Petite présentation :
JC : Moi je m'appelle j.C. . Je fais le chant et je programme les machines.
PJ : Moi c'est PJ. Je joue du violon. Il y a aussi Thomas et Carlos qui sont percussionnistes et batteurs.
Quel est votre style ?
PJ : C'est de l' "ethno-pop".
JC : On fait un mélange : machines et instruments acoustiques, mélange d'ailleurs difficile à faire sur scène : les machines ont un fort niveau alors que le violon est faible.
Tu n'amplifies pas le violon ?
PJ : Non, j'essaie d'avoir un son qui est très proche du grain même du violon. Pas du tout le son "crin-crin" qu'on retrouve dans la musique irlandaise ou celte, ça ne me convient pas. J'essaie d'avoir un son plus proche du classique, mais pas complètement car le son classique est trop propre et pas asez vivant.

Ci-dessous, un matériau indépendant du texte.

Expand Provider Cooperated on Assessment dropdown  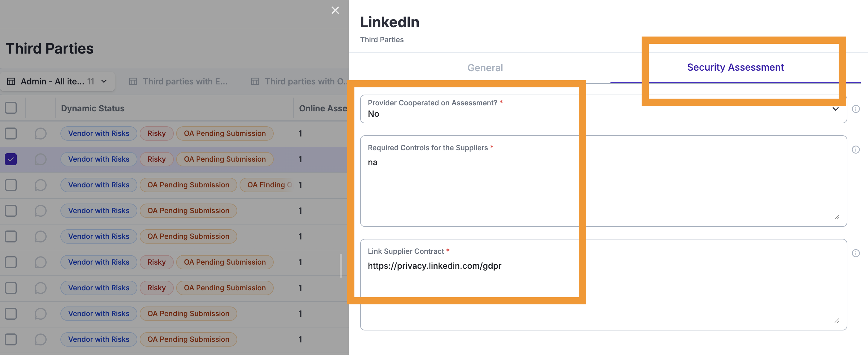coord(835,109)
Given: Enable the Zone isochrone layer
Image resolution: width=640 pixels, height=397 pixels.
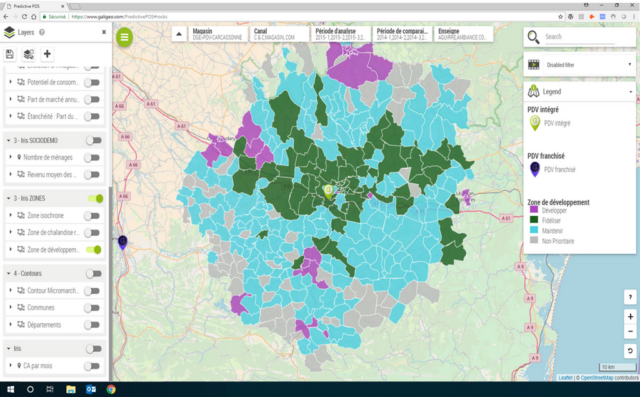Looking at the screenshot, I should pyautogui.click(x=92, y=215).
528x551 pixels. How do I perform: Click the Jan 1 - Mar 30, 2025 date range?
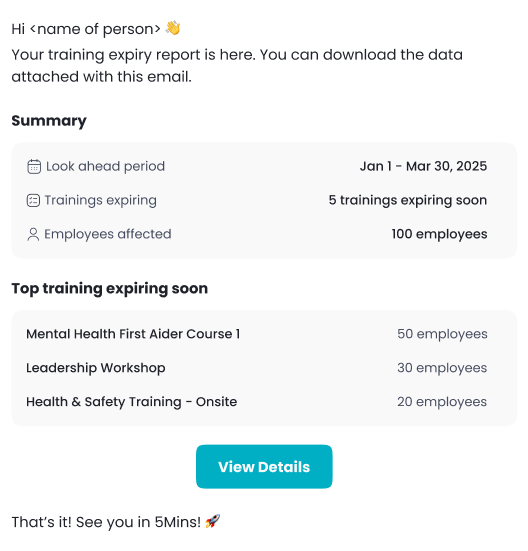point(423,166)
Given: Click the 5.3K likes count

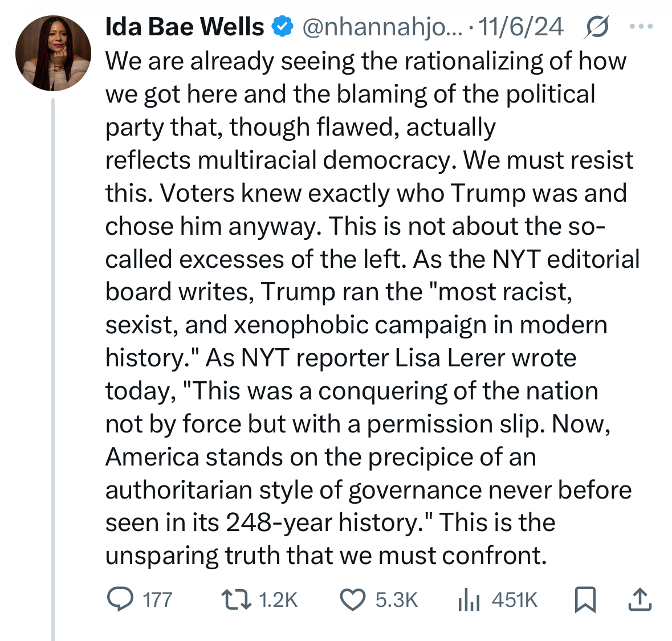Looking at the screenshot, I should click(397, 600).
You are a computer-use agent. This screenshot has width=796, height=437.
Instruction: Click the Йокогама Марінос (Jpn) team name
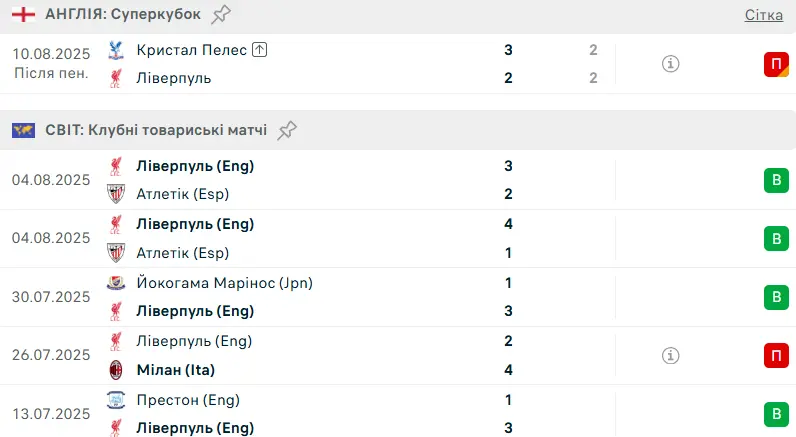click(224, 283)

Quelle est ta formation au violon ?
PJ : J'ai eu une formation classique lorsque j'était enfant. J'ai complètement arrêté, justement pour des raisons artistiques. J'ai trouvé que c'était pas fait pour moi. A partir du moment où j'ai travaillé que la technique, j'avais l'impression que ça me bloquait au niveau du feeling. J'était devenu très limité musicalement. J'ai arrêté pendant des années et j'ai repris tout seul. Maintenant, ma méthode de travail, c'est que j'imagine des mélodies sur les musiques d'Orange Blossom, et après je travaille pour les réaliser. C'est d'abord la création, ensuite la technique.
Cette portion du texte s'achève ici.